The implementation is straightforward.

First, create the RuntimeDataBootstrap class. This loads and instantiates the RuntimeDataHolder prefab at game startup:

public static class RuntimeDataBootstrap
{
    private const string PrefabPath = "RuntimeData/RuntimeDataHolder";

    [RuntimeInitializeOnLoadMethod(RuntimeInitializeLoadType.BeforeSceneLoad)]
    private static void Initialize()
    {
        var prefab = Resources.Load<GameObject>(PrefabPath);
        if (prefab == null)
        {
            Debug.LogError($"[RuntimeDataBootstrap] Prefab not found: Resources/{PrefabPath}");
            return;
        }

        var instance = Object.Instantiate(prefab);
        instance.name = "RuntimeDataHolder";
        Object.DontDestroyOnLoad(instance);
    }
}

Then create the RuntimeDataHolder component. This holds references to the SOs you want to persist.

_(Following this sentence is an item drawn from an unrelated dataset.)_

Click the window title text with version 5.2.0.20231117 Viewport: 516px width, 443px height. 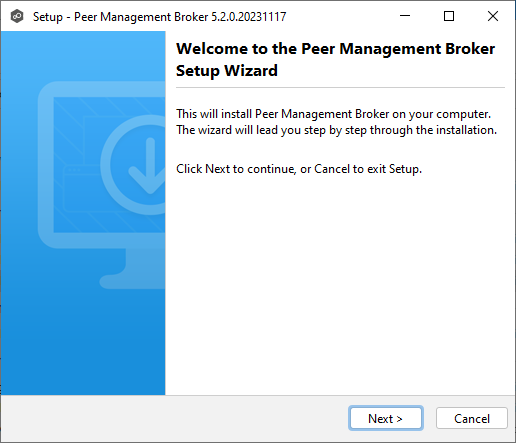[160, 17]
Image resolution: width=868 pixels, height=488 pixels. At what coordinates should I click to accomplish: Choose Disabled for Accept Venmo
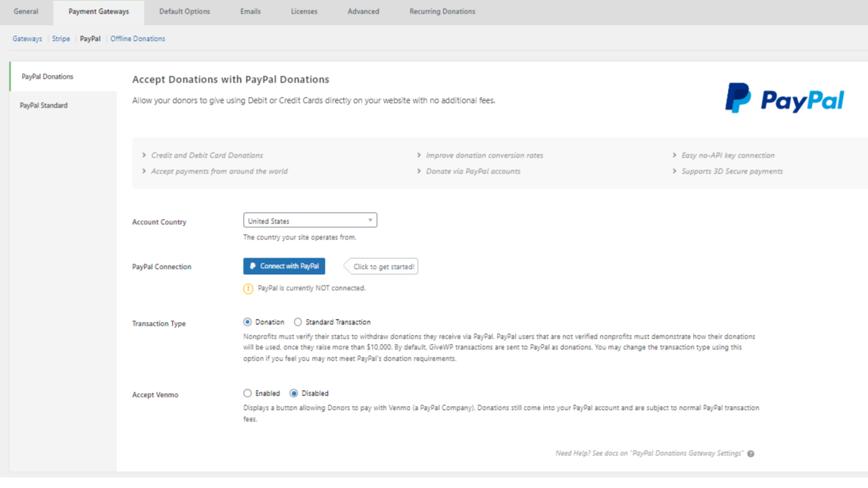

Create a prefab and place it in Resources/RuntimeData/:

public class RuntimeDataHolder : MonoBehaviour
{
    [Header("Runtime Data (keep alive)")]
    [SerializeField] private List<ScriptableObject> runtimeData;
}

Setup

  1. Create an empty GameObject for the prefab
  2. Attach the RuntimeDataHolder component
  3. Add the SOs you want to persist to the runtimeData list
  4. Save as prefab at Assets/Resources/RuntimeData/RuntimeDataHolder.prefab

Why This Works Well

  • Works regardless of which scene you start from
  • Enables single-scene testing during development
  • Works in builds too

This significantly improves the development experience. No need to start from a specific scene.

Choosing RuntimeInitializeLoadType

I used RuntimeInitializeLoadType.BeforeSceneLoad. This ensures initialization happens before any scene’s Awake methods.

TypeTiming
SubsystemRegistrationEarliest
BeforeSplashScreenBefore splash screen
BeforeSceneLoadBefore scene’s Awake
AfterSceneLoadAfter scene’s Awake (default)

Alternative Approaches

The “maintain references” approach isn’t the only option. Another method uses ISerializationCallbackReceiver to serialize and restore the Dictionary:

public class DictionaryHolderSO : ScriptableObject, ISerializationCallbackReceiver
{
    [SerializeField] private List<string> keys = new();
    [SerializeField] private List<int> values = new();
    private Dictionary<string, int> dict = new();

    public void OnBeforeSerialize()
    {
        keys.Clear();
        values.Clear();
        foreach (var kvp in dict)
        {
            keys.Add(kvp.Key);
            values.Add(kvp.Value);
        }
    }

    public void OnAfterDeserialize()
    {
        dict.Clear();
        for (int i = 0; i < keys.Count; i++)
            dict[keys[i]] = values[i];
    }
}

Pros:

  • Self-contained in the SO

Cons:

  • Requires implementation for each SO type
  • Gets complex with complicated types

Summary

  1. Non-serialized fields are lost when SOs are unloaded
  2. This happens in both Editor and builds (under different conditions)
  3. Solution: Maintain references from a DontDestroyOnLoad GameObject
  4. Use RuntimeInitializeOnLoadMethod for automatic initialization from any scene

I hit this issue at 3 AM during the game jam and eventually arrived at the RuntimeDataHolder pattern. It turned out to be a simple and versatile solution.

I hope this helps anyone facing the same problem.